* [Work order]
In the entries that follow, which lines hold the string "agent"? List them.

═══ Available records

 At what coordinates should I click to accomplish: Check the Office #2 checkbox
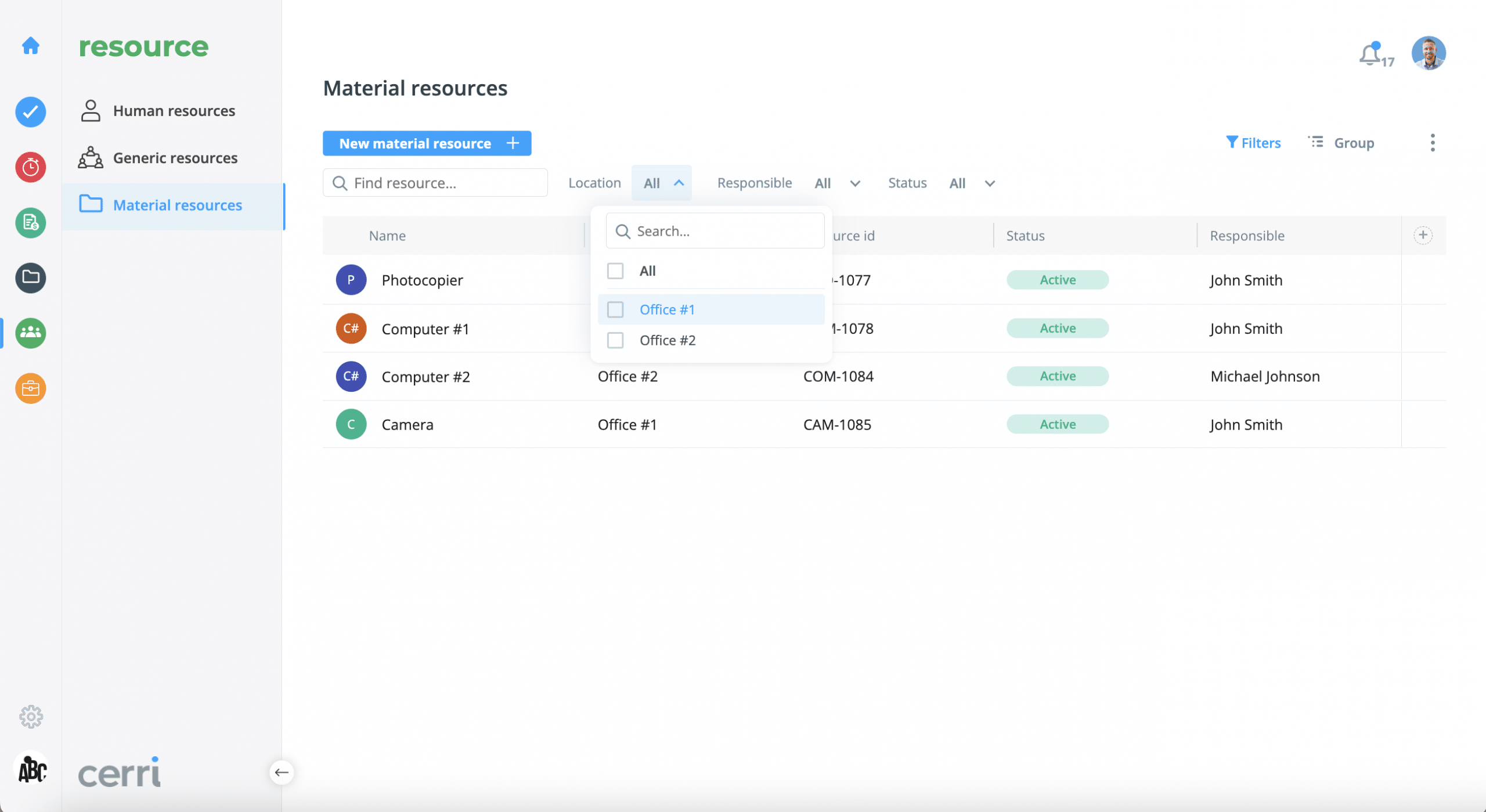pyautogui.click(x=615, y=340)
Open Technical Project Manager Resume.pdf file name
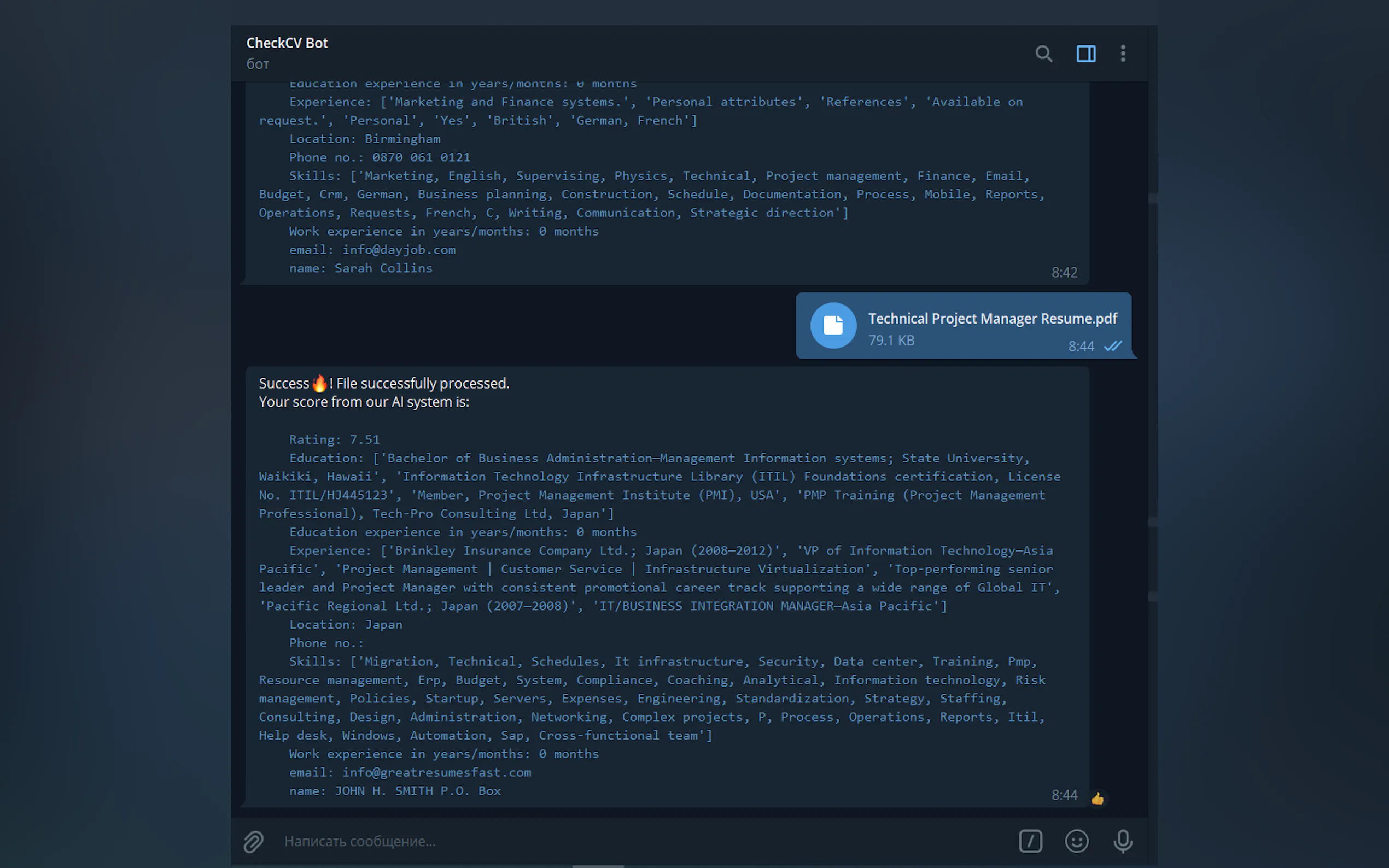The height and width of the screenshot is (868, 1389). (992, 319)
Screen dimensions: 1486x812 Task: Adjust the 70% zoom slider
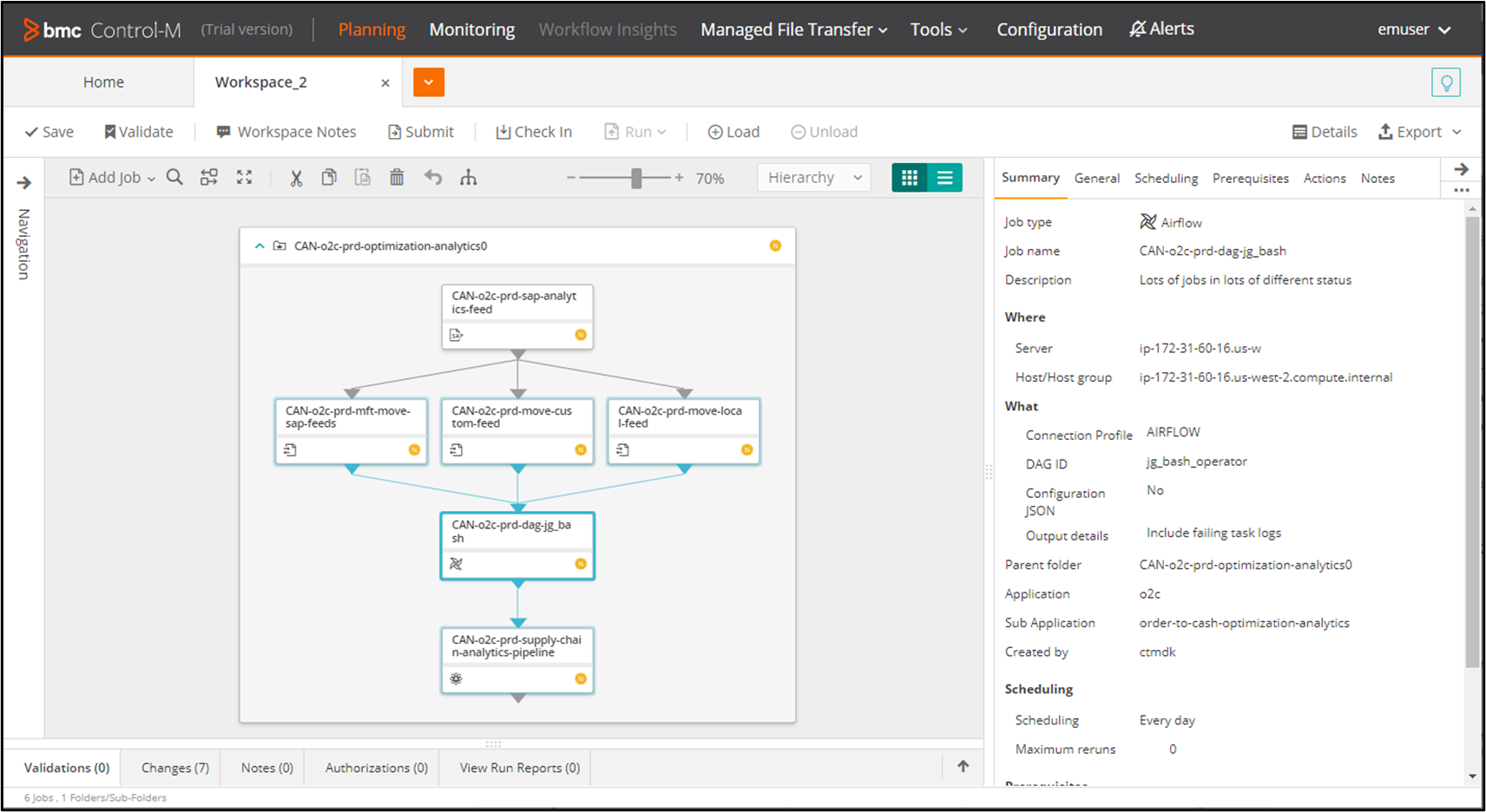[637, 178]
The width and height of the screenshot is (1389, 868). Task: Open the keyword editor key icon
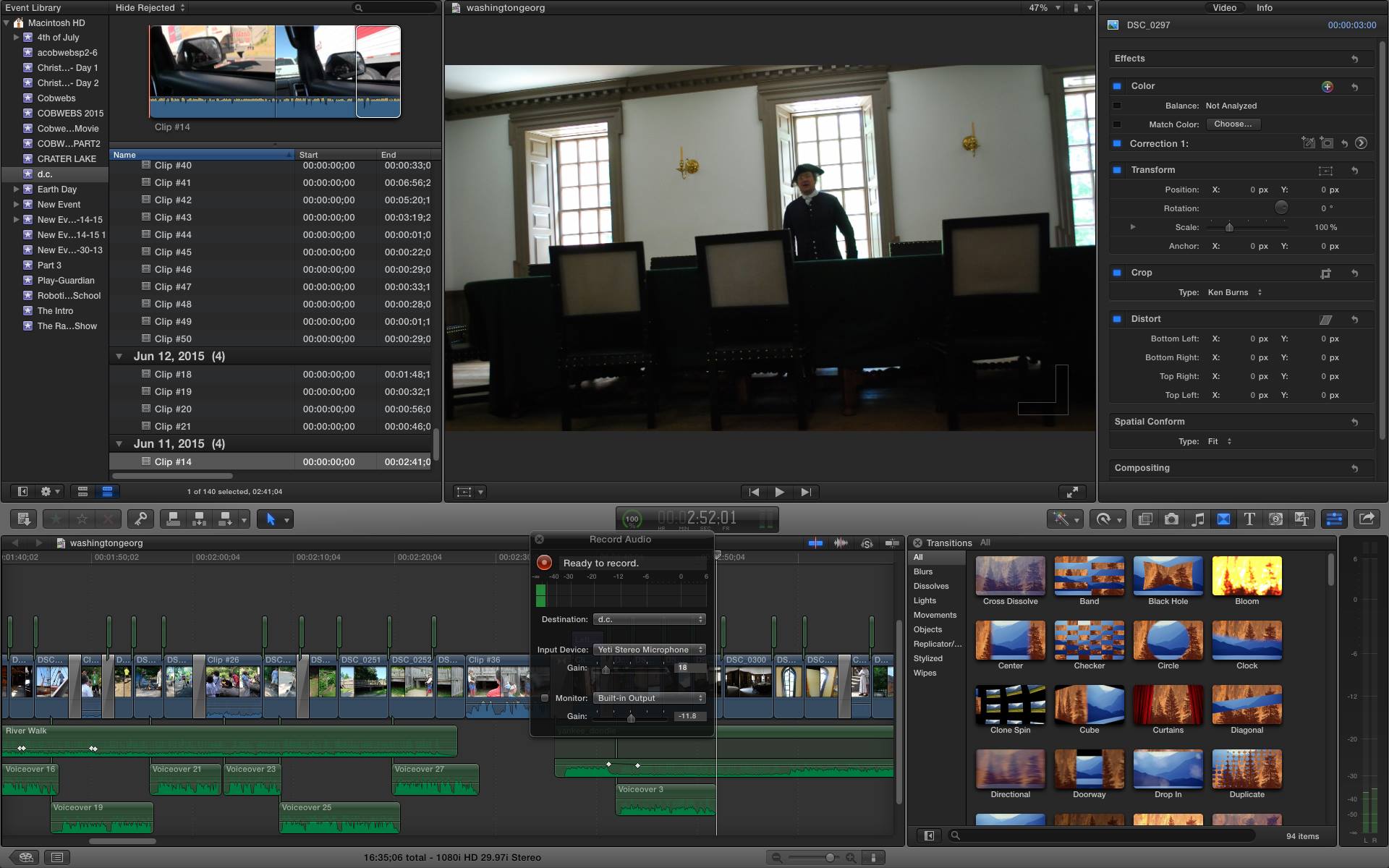tap(140, 519)
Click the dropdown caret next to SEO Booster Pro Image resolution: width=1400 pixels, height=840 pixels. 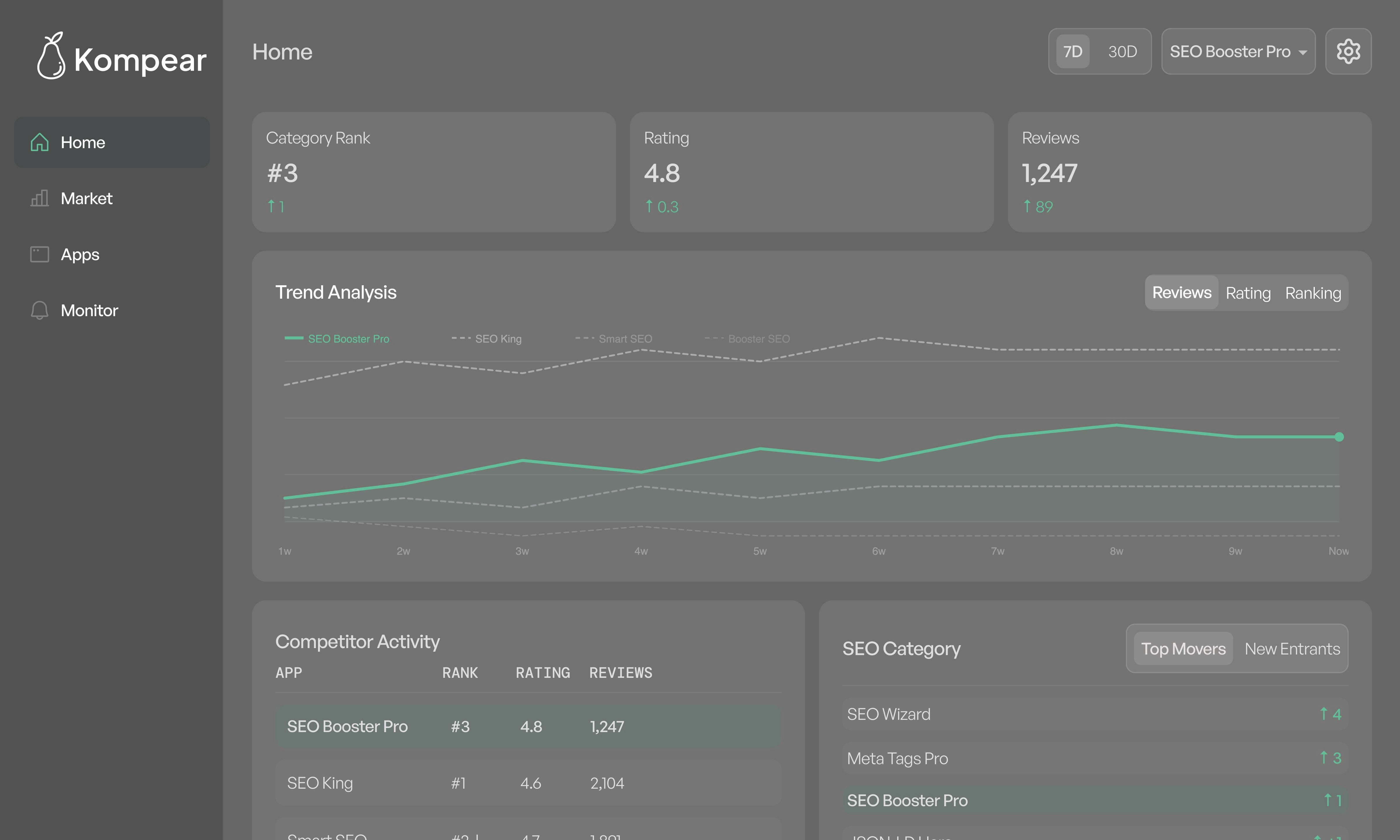[x=1303, y=52]
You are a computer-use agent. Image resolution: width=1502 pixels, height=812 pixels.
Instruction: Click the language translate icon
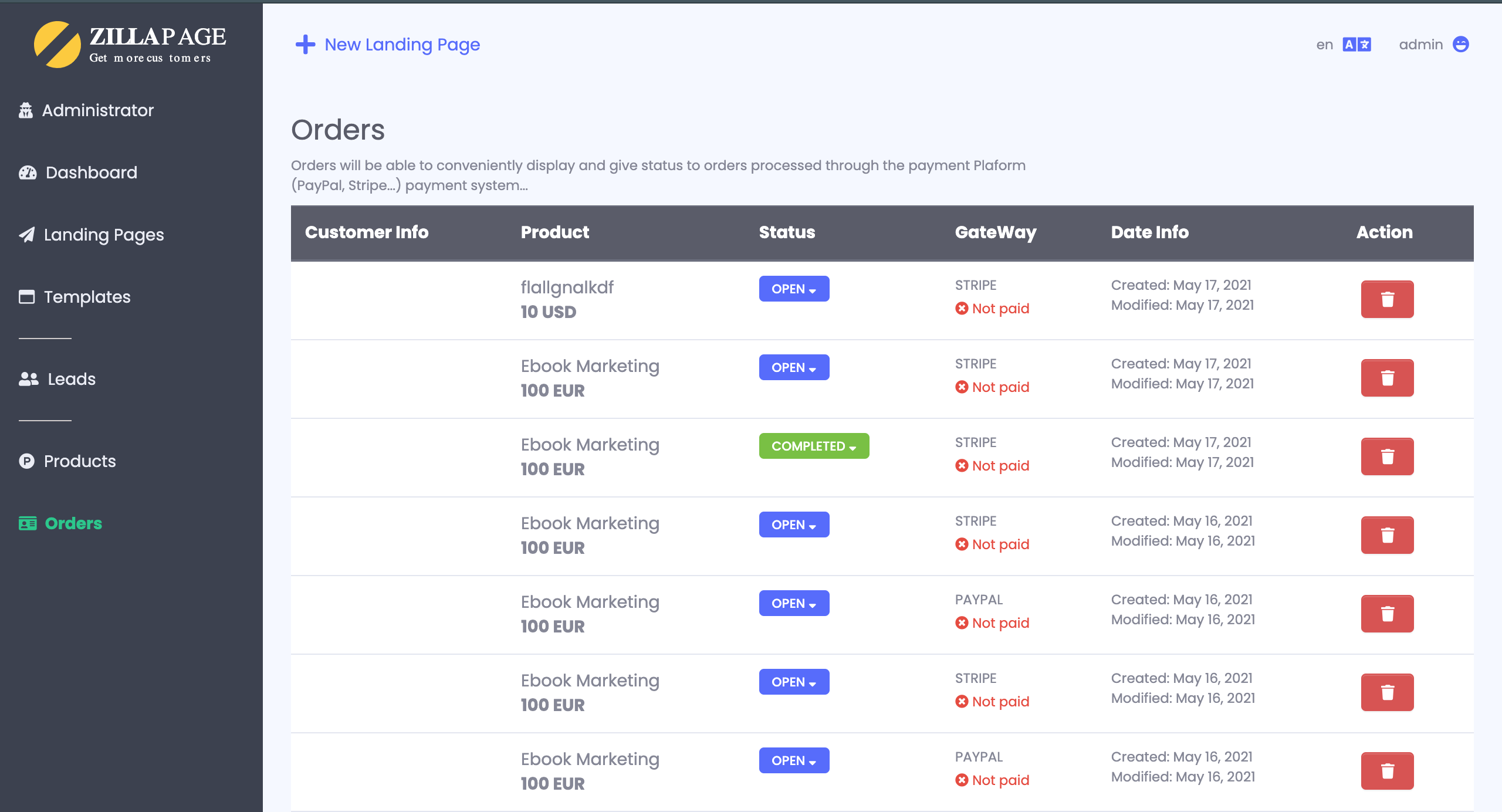(x=1356, y=45)
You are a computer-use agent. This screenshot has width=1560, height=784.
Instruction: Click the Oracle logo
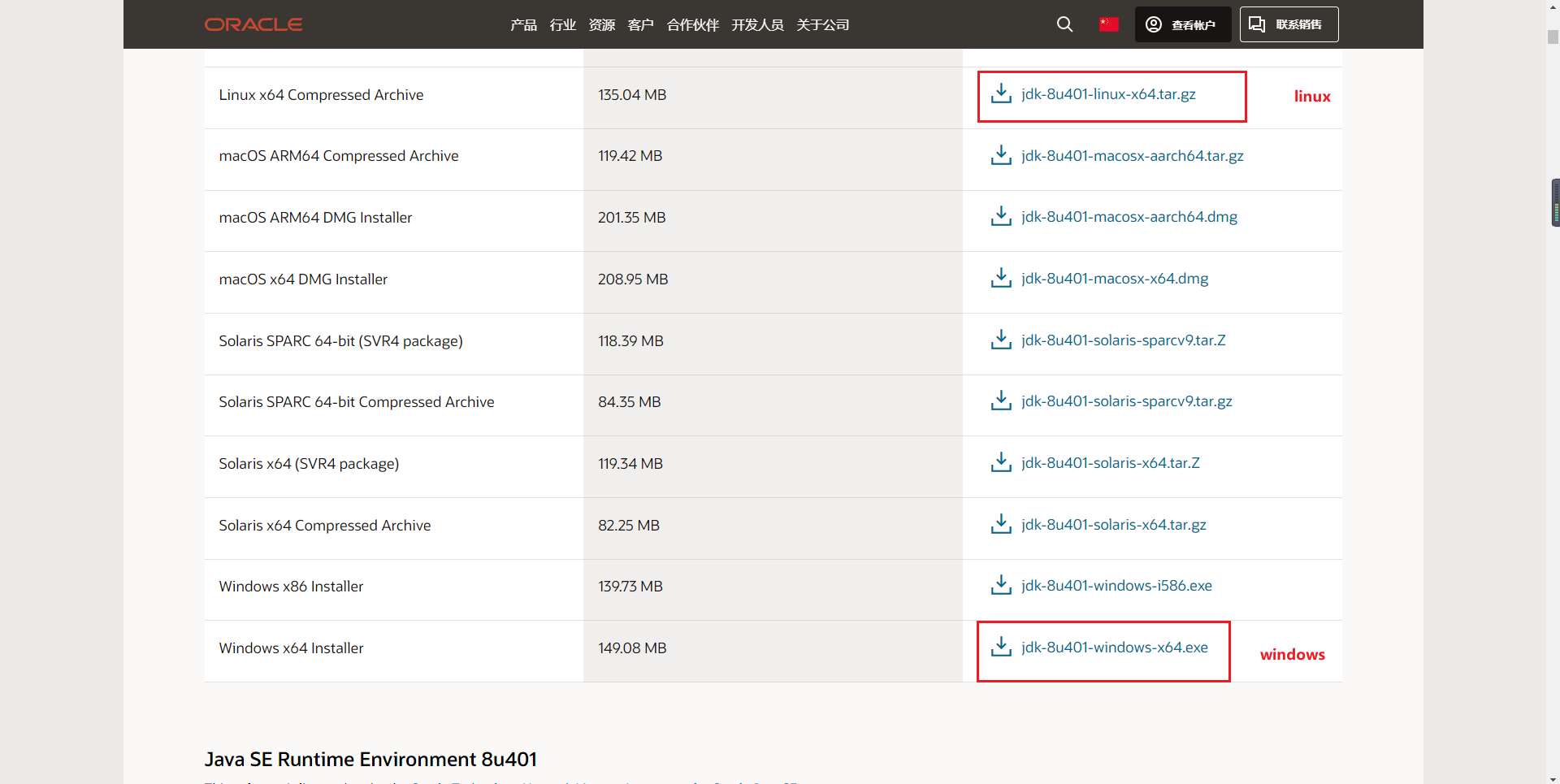(x=254, y=24)
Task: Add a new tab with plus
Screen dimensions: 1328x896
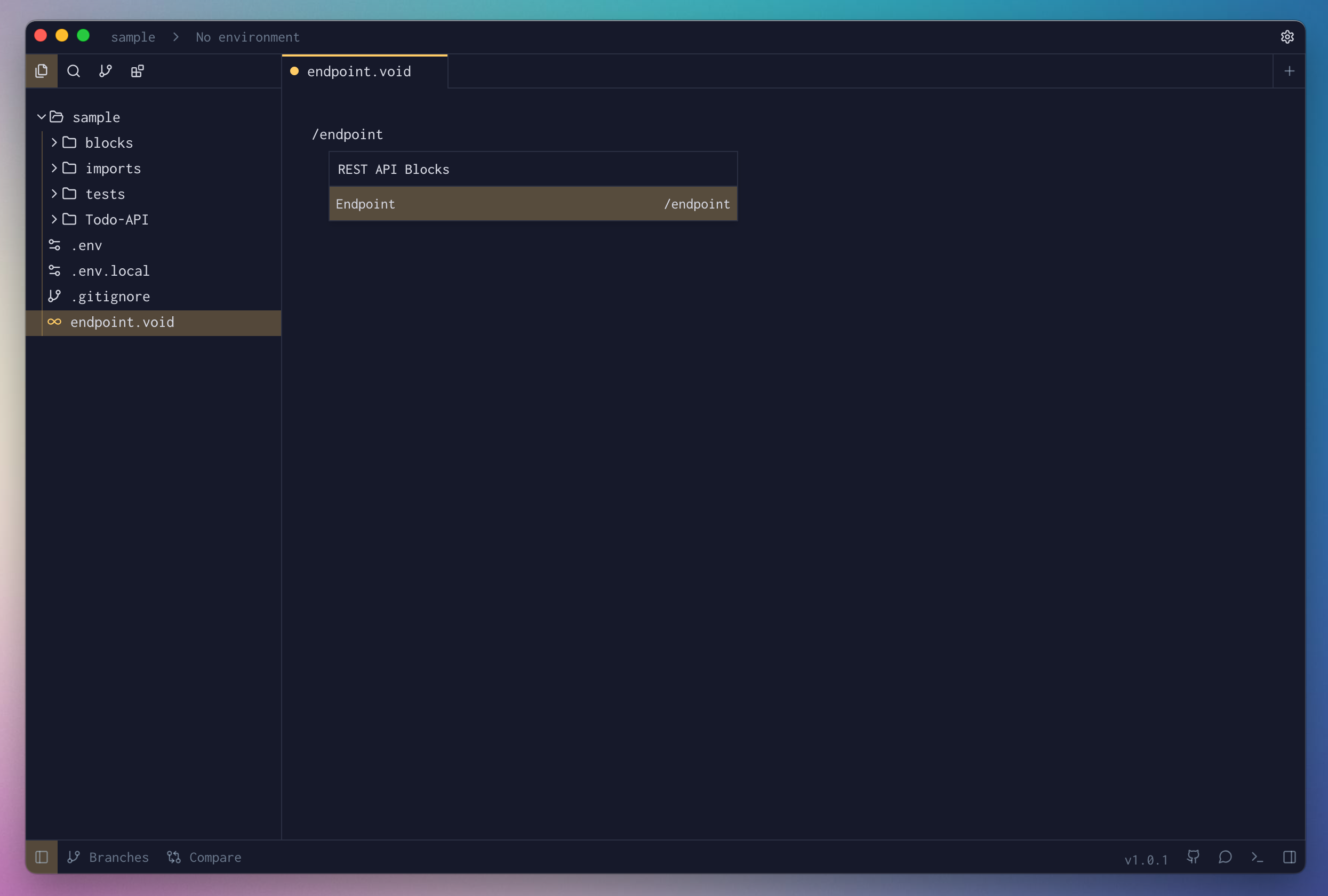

══════

* [Task response]
You are a computer-use agent. Image resolution: width=1502 pixels, height=812 pixels.
You are a computer-use agent. This screenshot has width=1560, height=784.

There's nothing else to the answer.